Following our highly engaging event Lead to Succeed: a vision for Irish libraries on Friday the 14th October in the RCSI, we have split our recaps and reflections into a series of three blog-posts to be released over the coming days. Today’s recap on the keynote speakers was written by committee member John Wheatley.
Former governor of Mountjoy Prison, John Lonergan
, got the day’s event off to a start with an engaging and light-hearted talk entitled ‘Getting the best out of others’ in which he spoke about his philosophy of leadership and its application in the workplace. While the impenetrable fortress of Mountjoy Prison may well be a far cry from the leafy environs of the likes of Maynooth or the Royal College of Surgeons on Stephen’s Green, the principles of leadership, nevertheless, are similarly applicable in the library context. Staff members, prisoners, students, the general public – all are stakeholders. John
emphasised the importance of maintaining respect for all stakeholders: subordinates and – in Mountjoy’s case – prisoners alike. A disconnect is all too often apparent between senior management and entry-level, front-line staff members. Humility, both intellectual and social, is key to removing this sense of disconnection. Leaders must understand that every single member of staff has a role to play and should be treated with dignity. He stressed the need to adhere to the principle of fairness and to behave consistently. “Nobody likes criticism!” On the subject of constructive criticism, he expressed doubts as to its merits, questioning the ultimate value in telling someone that they’re “a thundering eejit, but…”.

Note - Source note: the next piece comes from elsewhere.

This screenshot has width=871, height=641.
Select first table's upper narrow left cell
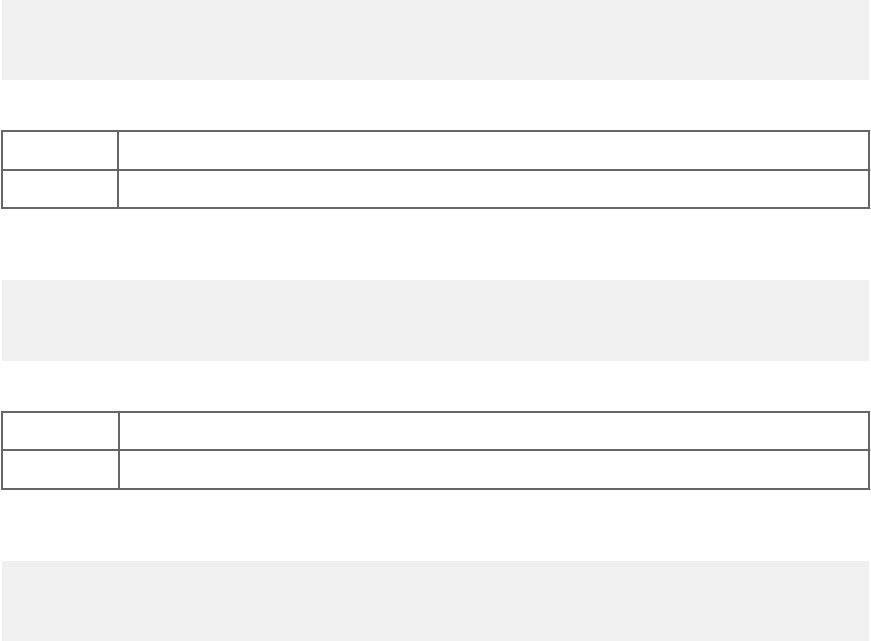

“Instead, we should strive for a collective improvement in performance and agreed targets without resorting to individual criticism.”
The talk was rounded off with an appeal for a more human style of management, a common sense approach. Simply by smiling and being nice to colleagues, the work environment can become much more enjoyable. In the library sector which increasingly reflects a corporate-like ethos, it’s easy to forget the importance of harmonious relationships built on mutual respect and understanding.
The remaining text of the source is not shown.